父上の公爵は、若かりし頃、見事な赤毛だった。
戦場ではその勇猛さと共に、真っ赤な頭髪がとても目立ったと言う。
ついたあだ名は、当然赤公爵。
赤公爵が先頭に立てば、軍兵は勇気百倍、士気大いに高まり、連戦連勝と言われた。
残念ながら、戦いが減少すると共に、公爵の髪も一本抜け二本抜け、平和になったのを見計らったかのように、きれいさっぱりなくなってしまった。
だが、公爵令嬢は内心ものすごくそのことを(本数の問題ではなくて毛の色の問題の方だが)気に病んでおり、毛の話になると目の色を変えた。
「なにおっしゃるの!」
リオなどそっちのけになってしまい……
それで、リオはシエナがジョージに捕まっているところを助けに来れたのねと、シエナは納得した。
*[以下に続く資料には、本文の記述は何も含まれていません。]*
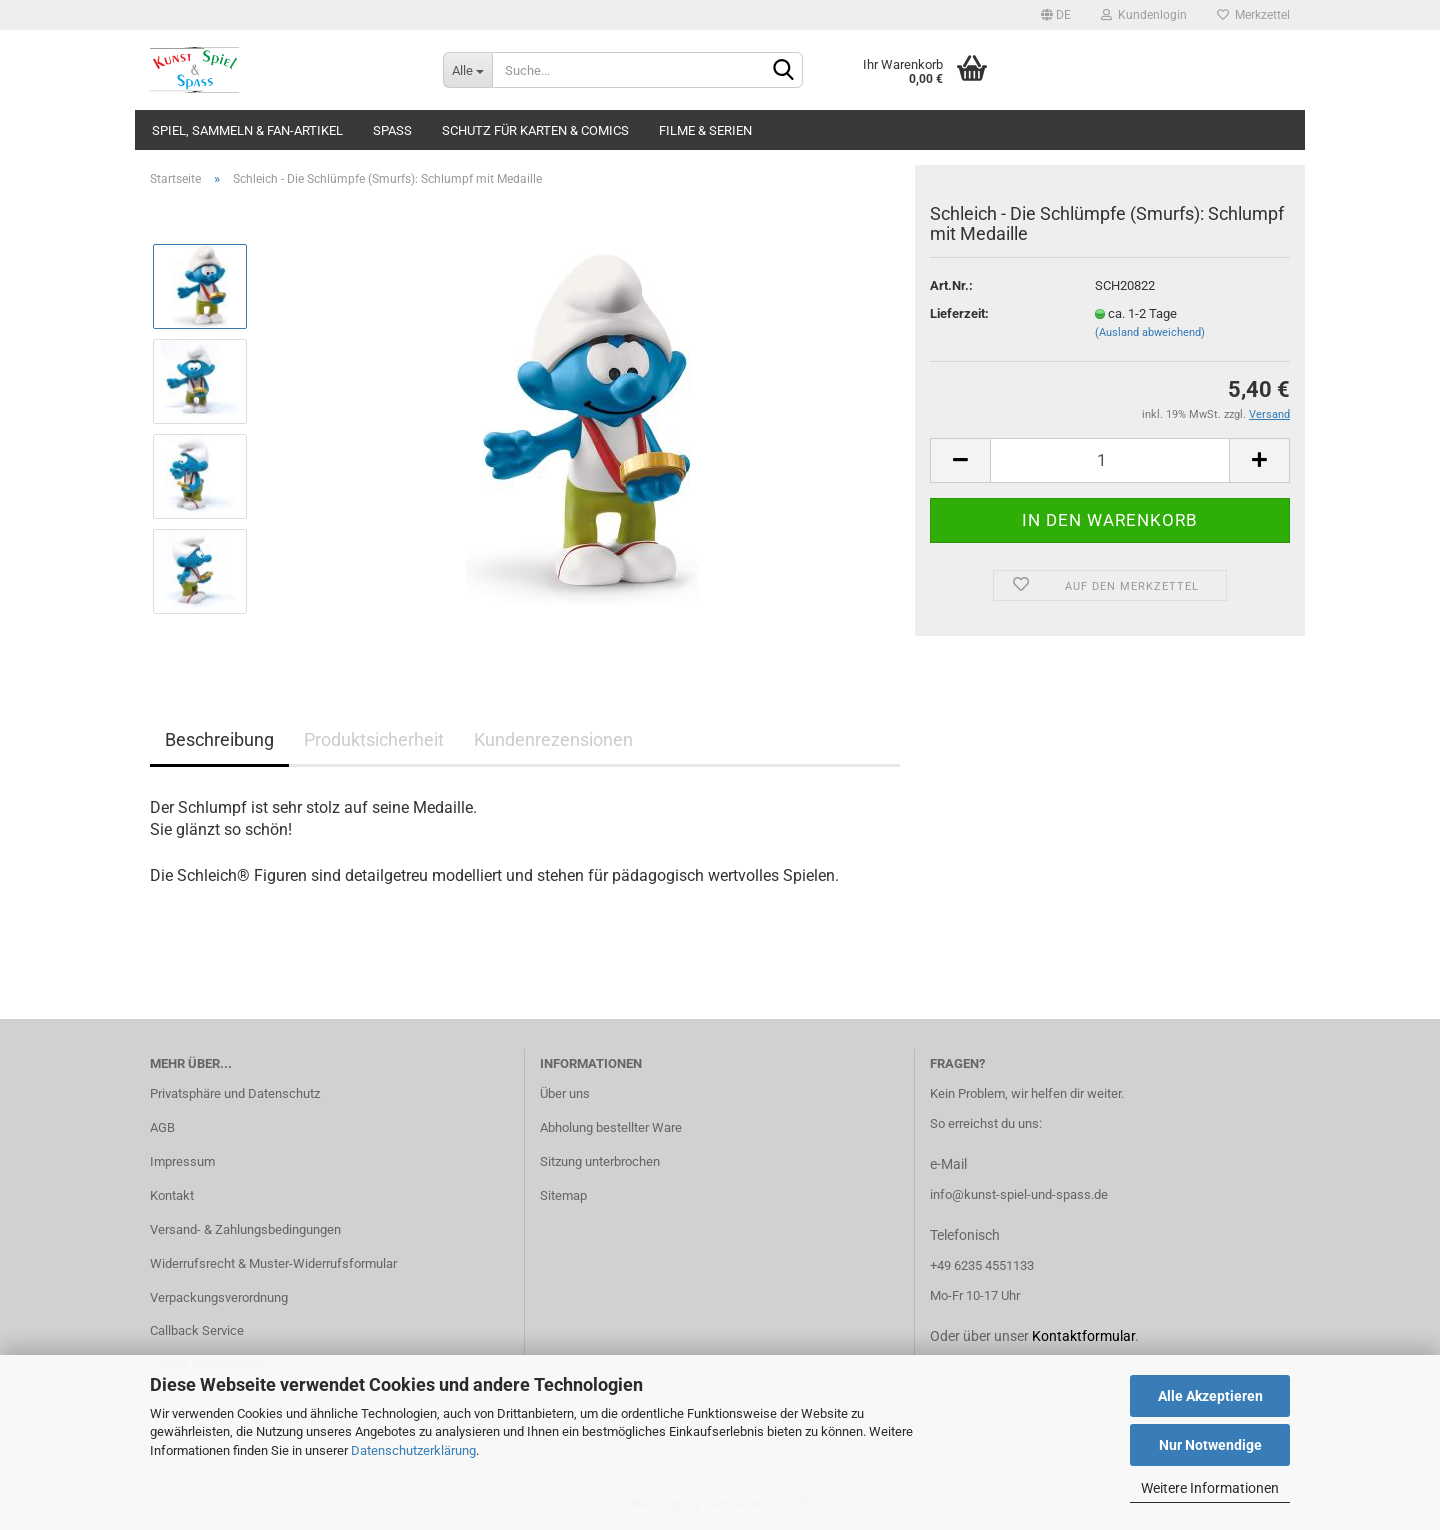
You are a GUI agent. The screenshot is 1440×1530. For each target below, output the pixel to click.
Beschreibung (219, 739)
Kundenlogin (1144, 15)
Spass (392, 130)
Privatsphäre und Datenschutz (235, 1093)
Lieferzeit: (959, 313)
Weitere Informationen (1210, 1488)
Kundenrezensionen (553, 739)
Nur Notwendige (1210, 1445)
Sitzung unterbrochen (600, 1161)
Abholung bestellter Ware (611, 1127)
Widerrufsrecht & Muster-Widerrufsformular (273, 1263)
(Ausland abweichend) (1150, 332)
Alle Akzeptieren (1210, 1396)
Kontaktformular (1083, 1336)
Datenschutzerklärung (413, 1450)
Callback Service (197, 1330)
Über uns (565, 1093)
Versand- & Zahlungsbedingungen (245, 1229)
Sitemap (563, 1195)
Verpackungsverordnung (219, 1297)
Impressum (182, 1161)
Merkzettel (1253, 15)
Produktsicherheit (374, 739)
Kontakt (172, 1195)
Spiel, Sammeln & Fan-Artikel (247, 130)
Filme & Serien (705, 130)
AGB (162, 1127)
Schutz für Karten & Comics (535, 130)
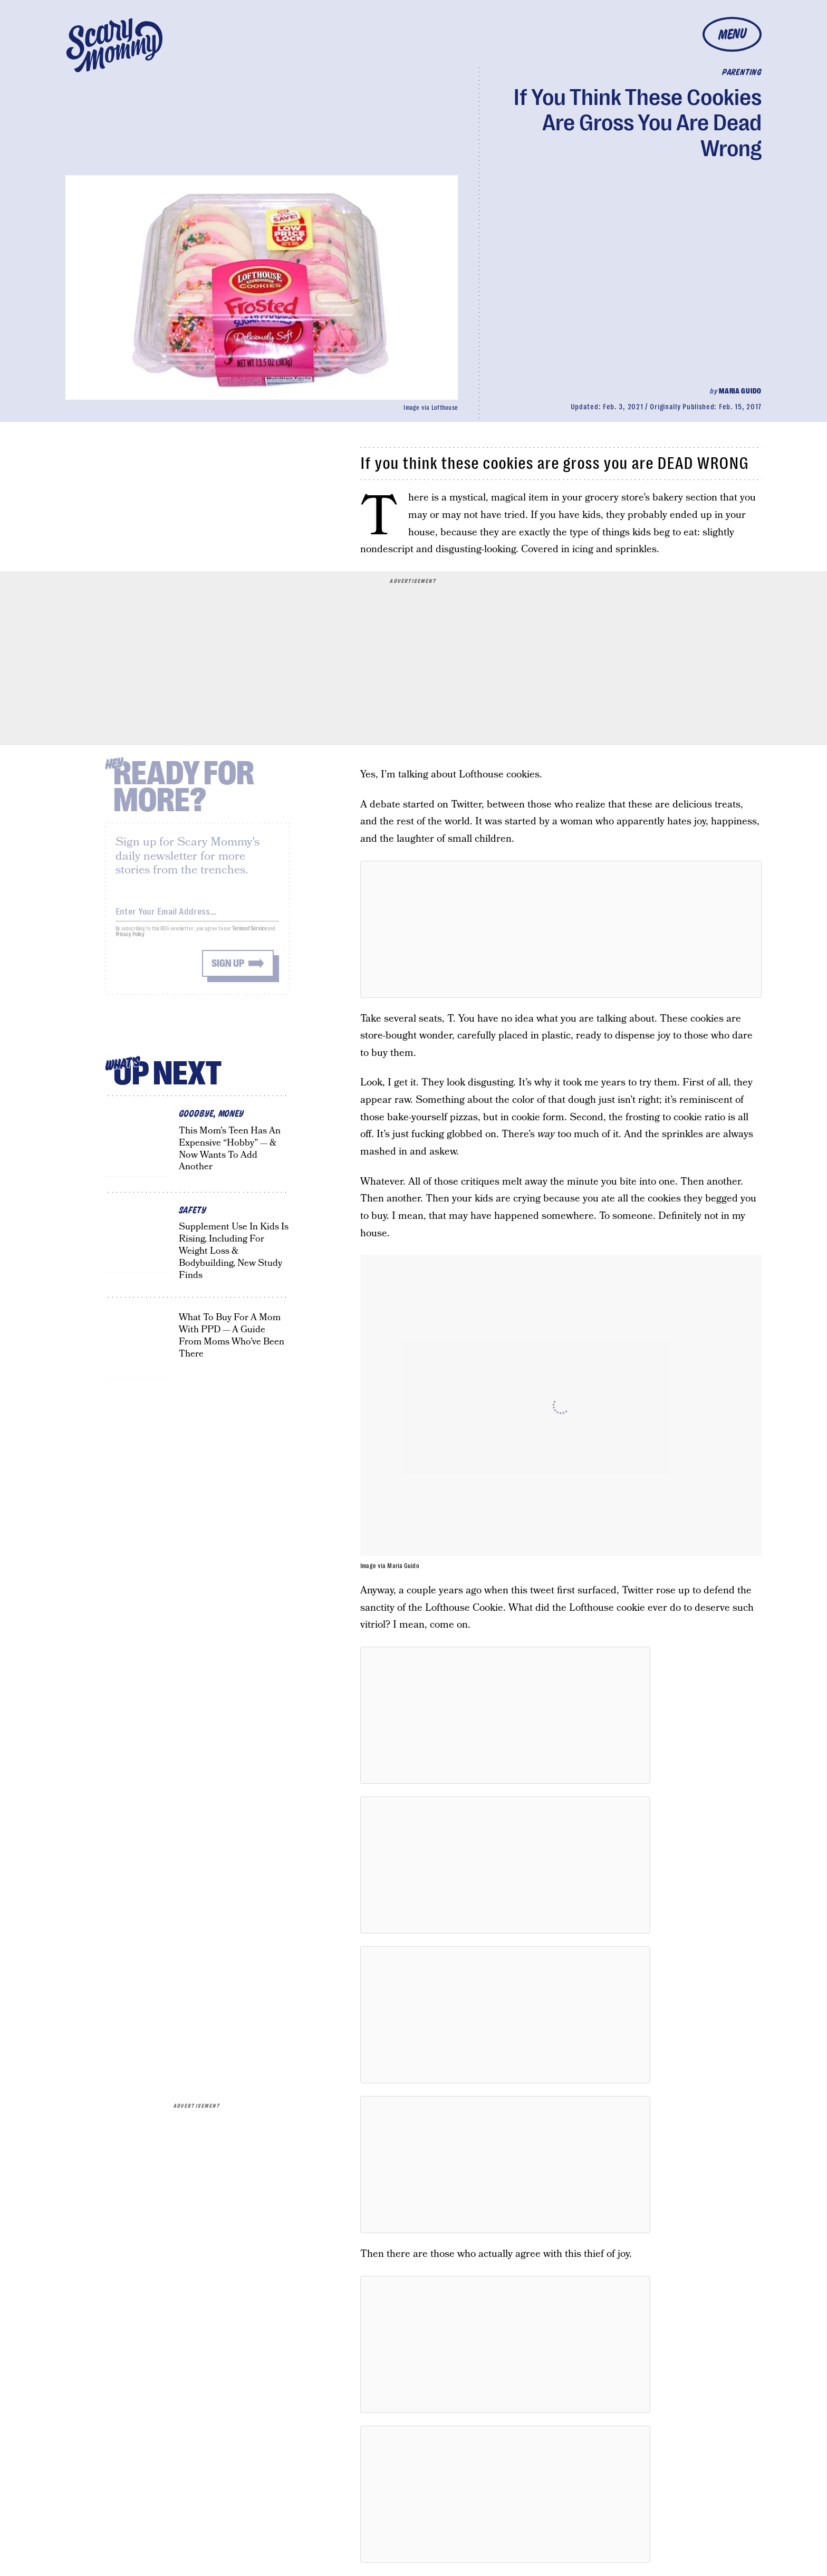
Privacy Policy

シエナは、あのすばらしいドレスを着て行ったおかげで、ジョージとカーラ嬢と完全に縁切り出来た。
ただ、リオとは踊ったとは言え、姉弟のダンスなんて、婚活的にはゼロ評価にしかならない。
要するになんの進展もなかった訳だが、その分、とても気が楽だった。
伯爵が破産の危機に瀕しているのは、多分その通りだと思う。
だが、それ以上に娘のシエナと息子のリオのことを、まったく気にしていないことも明らかだった。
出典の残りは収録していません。